Ouve-se frequentemente dizer “passe a cacofonia“ em situações em que, obviamente, se pretende dizer “passe a redundância“, “passe o pleonasmo”, etc.

 Como exemplo de cacofonia, veja-se esta de Quim Barreiros, um mestre na sua exploração: “…vaca, galo…“(vá cag…). Ou, num registo erudito,  este exemplo de cacofonia em A Capital, de Eça de Queirós: “nunca cauda…“ (Ca-cau).

É com este sentido que a palavra está dicionarizada no Priberam:

cacofonia

nome feminino

Som desagradável ou palavra obscena resultante da união de sílabas ou palavras diferentes. = CACÓFATO, CACÓFATON ≠ EUFONIA


Origem etimológica:grego kakofonía, -as, som desagradável.


"cacofonia", in Dicionário Priberam da Língua Portuguesa [em linha], 2008-2024, https://dicionario.priberam.org/cacofonia.

quarta-feira, 18 de dezembro de 2024

A Idade de Ouro (reposição)

 Longe vão os meus tempos de pregador. Hoje, sem pretender converter, nem sequer convencer, as polémicas não me motivam como antigamente e fico-me pela contra-argumentação, na esperança vã de que os factos que avanço levem os meus opositores a considerar, tenuamente que seja, que podem não estar tão carregados de razão como se julgam.

Mas, assim mo mostra a vida e confirma a realidade facebookana, esgrimir argumentos é inútil contra a fé, seja ela a religiosa, seja a das causas que se vão construindo sob os meus olhos cépticos: agricultura ‘biológica’, medicinas alternativas, acupunctura, vegetarianismo, alimentos milagrosos que até curam o cancro e se acaso fracassam é porque ou o doente os descobriu demasiado tarde, ou porque os não consumiu da forma adequada, ou com fé suficiente, atitudes anti-científicas que rejeitam as vacinas, desdenham dos medicamentos, põem em causa evidências como a da Terra ser esférica, ou o homem ter descido na Lua, embora, estranhamente, pareçam aceitar que algumas das nossas naves já viajam para fora do sistema solar...

Será a saudade do passado que me leva a considerar muito mais poética a ignorância meio século atrás, com espíritos e espiritistas, almas assombradas e exorcistas, crendices que me deixavam apavorado por ter ingerido cabelo, a medo que se transformasse no meu interior em cobra, a benzer-me para afastar Satanás, a mijar nas feridas para as desinfectar?

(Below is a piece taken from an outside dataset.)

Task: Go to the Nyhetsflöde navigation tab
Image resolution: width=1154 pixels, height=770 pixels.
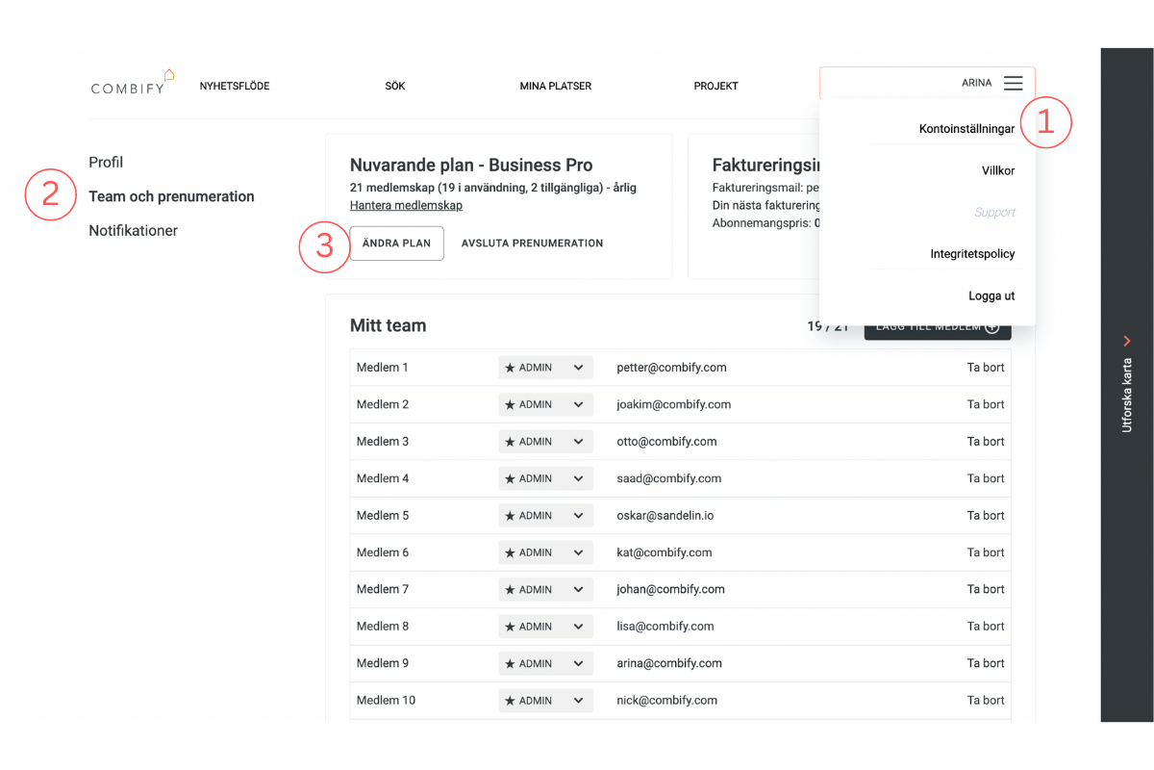Action: (235, 87)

Certamente. Mas a ignorância de antanho resultava da falta de informação. A de hoje envolve sobretudo gente dos meios urbanos, com estudos, que se enreda em argumentos e justificações palavrosas, ignorando uns factos, deturpando outros segundo as suas conveniências, não raro sustentando as suas crenças, inevitavelmente assertivas, em “estudos” facilmente desmentíveis.

Por exemplo, partem de factos inegáveis, como os efeitos secundários dos medicamentos, ou os perigos da utilização dos pesticidas agrícolas, para desencadearem campanhas contra o uso de uns e outros, não querendo ver, pois a fé é cega, que o nosso bem-estar depende crucialmente da utilização correcta de uns e de outros.

Sou velho. Já vivi mais do que o meu pai, talvez tanto como o meu avô Cipriano. E lembro-me muito bem, que as recordações do passado são as que a memória melhor retém, de como era a vida meio século atrás, num Portugal pré-científico, subnutrido e cheio de doenças. Infantis, que as vacinas evitaram. Crónicas e incapacitantes que os medicamentos curaram  ou tornaram suportáveis. Em que o cancro — sim, comia-se tudo biológico, mas morria-se igualmente de cancro — se tratava pondo-lhe ovos cozidos por cima, para que o cancro os comesse em vez do doente. E com rezas, que pouco mais havia.

Essa época, com escasso conhecimento científico, quase sem remédios (lembro-me das sulfamidas, da tintura de iodo, do melhoral, mais tarde do Vick Vaporub), em que apenas comia ‘biológico’ do que havia, quando o havia, não foi uma Idade de Ouro. Foi uma idade de sofrimento. Onde, como diz Álvaro de Campos, eu era feliz e ninguém estava morto. Sobretudo por isso.